Et l’historien de tenter de percer le mystère d’une question à laquelle les personnes concernées n’ont jamais vraiment répondu, ou bien de manière discrète : pourquoi, en somme, Norbert Elias, auquel l’auteur consacre de longues pages – notamment au sujet de son concept de « processus de civilisation » –, mais aussi Marcel Mauss, Pierre Renouvin, Marc Bloch, Edward Evans-Pritchard, etc., chacun dans leur champ disciplinaire, ont écarté, esquivé ou éludé cette expérience guerrière de leur travail scientifique ? Pourquoi un tel geste d’évitement, de refoulement, voire de déni, de ce phénomène, alors même qu’ils disposaient, plus que d’autres, d’outils pour tenter d’objectiver ce qu’ils avaient vécu et pratiqué ? Pourquoi est-ce que les sciences sociales se sont donc détournées de l’épreuve du combat et de l’attitude effective des soldats en tant de guerre.

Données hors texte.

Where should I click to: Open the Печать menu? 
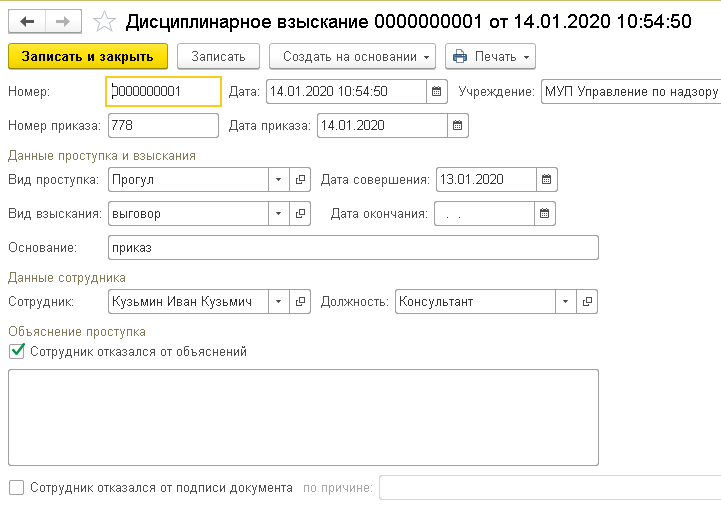coord(490,57)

En réfléchissant à ce que pourrait être une anthropologie historique de la guerre, S. Audoin-Rouzeau n’entend pas simplement faire œuvre d’historien en comblant des lacunes historiographiques ; le programme de recherche qu’il défend entend surtout reposer à nouveaux frais la question de la violence de guerre et ce qu’elle traduit de nos sociétés, notamment dans des sociétés occidentales qui semblent l’avoir évacué de leur horizon d’attente.